The year was 1944. Grandpa was in his mid-twenties. His face was tough but fair. His nose was sharp. His dark eyes glowed with the spark of something new, great and profoundly world-changing. He was poor. “I,” he often told me, “would eat bread with crabapples for breakfast. Bread with crabapples for lunch. And crabapples for dinner, because by dinnertime, the bread would be gone.”

That’s why when the Communists came to his village to steal food, Grandpa joined them. They had all run to the woods where they dug out underground bunkers, and lived in them for weeks on end—day and night, down there in the dugouts. Outside, the Fascists sniffed for them, trying to hunt them down with their Alsatians, with their guns and bombs and missiles. “If you think a grave is too narrow,” Grandpa told me on one occasion, “make yourself a dugout. No, no, make yourself a dugout and get fifteen people to join you in it for a week. And get a couple pregnant women, too. And a hungry goat. Then go around telling everybody a grave is the narrowest thing on earth.”

“Old man, I never said a grave was the narrowest thing.”

“But you were thinking it.”

So finally Grandpa got too hungry to stay in the dugout and decided to strap on a shotgun and go down to the village for food.
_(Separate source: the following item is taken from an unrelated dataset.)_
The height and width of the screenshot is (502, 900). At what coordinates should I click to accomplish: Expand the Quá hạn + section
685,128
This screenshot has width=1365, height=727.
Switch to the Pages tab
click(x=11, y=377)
When he arrived, he found everything changed. A red flag was flapping from the church tower. The church had been shut down and turned into a meeting hall. There had been an uprising, the peasants told him, a revolution that overthrew the old regime. While Grandpa was hiding in the dugout, communism sprouted fragrant blooms. All people now walked free, and their dark eyes glowed with the spark of something new, great and profoundly world-changing. Grandpa fell to his knees and wept and kissed the soil of the motherland. Immediately, he was assimilated by the Party. Immediately, as a heroic partisan who’d suffered in a dugout, he was given a high position in the Fatherland Front. Immediately, he climbed further up the ladder and moved to the city, where he became something-something of the something-something department. He got an apartment, married Grandma; a year later my father was born.
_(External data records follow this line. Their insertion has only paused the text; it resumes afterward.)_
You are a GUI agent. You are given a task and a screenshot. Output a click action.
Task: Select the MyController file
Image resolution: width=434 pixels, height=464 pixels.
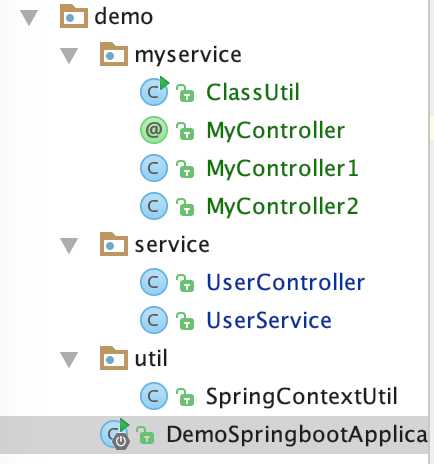coord(276,130)
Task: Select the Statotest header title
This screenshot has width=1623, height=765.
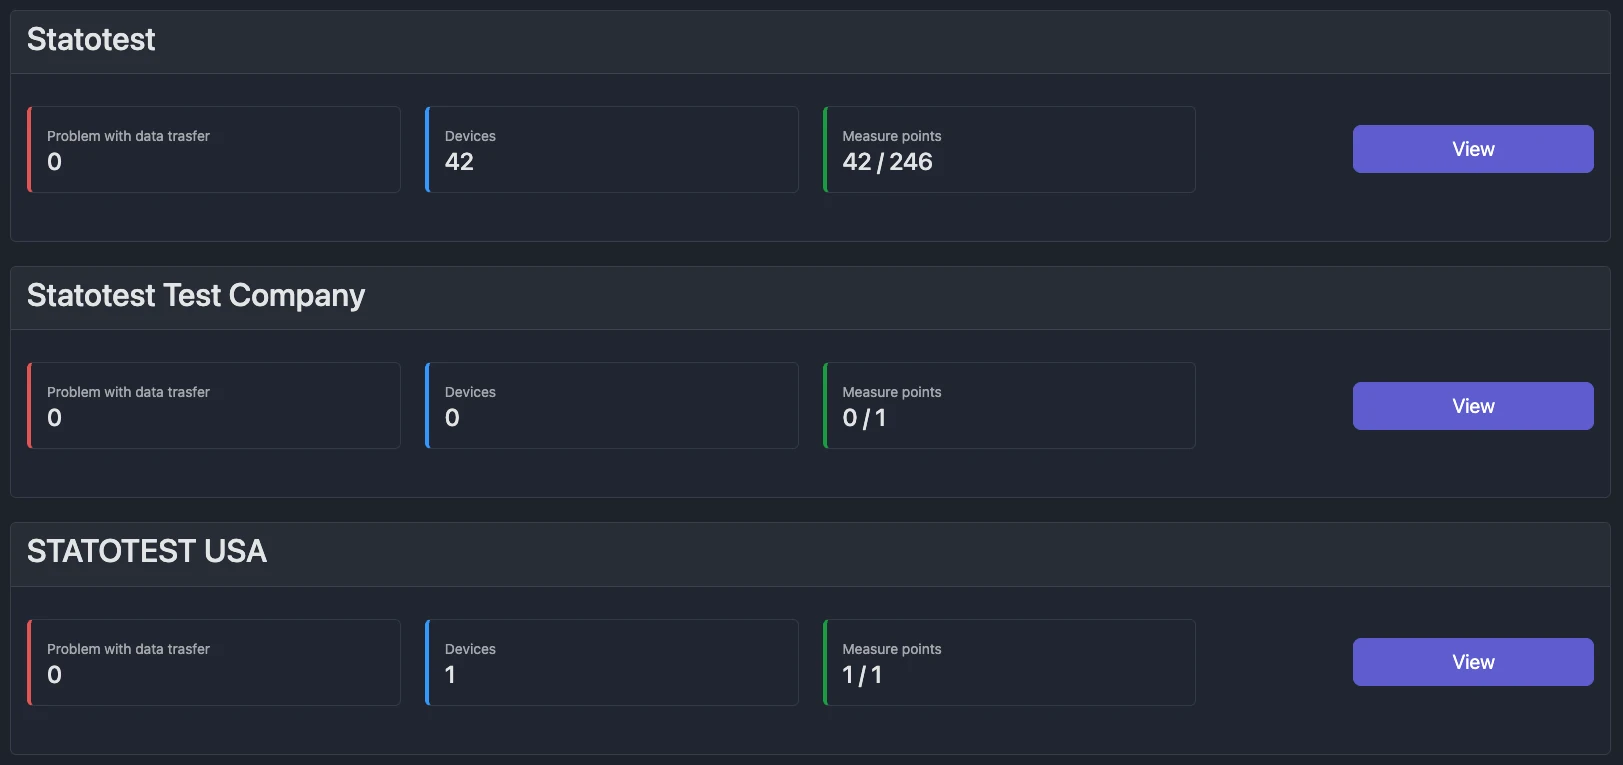Action: point(90,39)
I arrived in Arkansas on August 11, 1999. At the airport I was picked up by two young men and a girl, all in suits. They were from some sort of an organization that cared a whole lot for international students.

“Welcome to America,” they said in one warm, friendly voice, and their honest faces beamed. In the car they gave me a Bible.
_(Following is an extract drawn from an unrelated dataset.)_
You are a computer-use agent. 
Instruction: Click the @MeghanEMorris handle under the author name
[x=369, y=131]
“Do you know what this is?” the girl bellowed slowly.

“No,” I said. She seemed genuinely pleased.

“These are the deeds of our Savior. The word of our Lord.”

“Oh, Lenin’s collected works,” I said. “Which volume?”


My first week in America unfolded under the banner of International Orientation. I made acquaintances from countries smaller than my own. I shook hands with black people. Those of us for whom English was a second language were instructed what to expect when it was fixin’ to rain. What “yonder” meant, and how it was “a bummer” to be there “yonder” with no umbrella and it “fixin’ to rain.”

Every English word I knew, I had once written at least ten times in notebooks Grandpa brought from the Fatherland Front. Each page in these notebooks was a cliff face against which I shouted. The words flew back at me, smashed into the rock again, rushed back. By the end of high school I had filled with echoes so many notebooks they towered on each side of my desk.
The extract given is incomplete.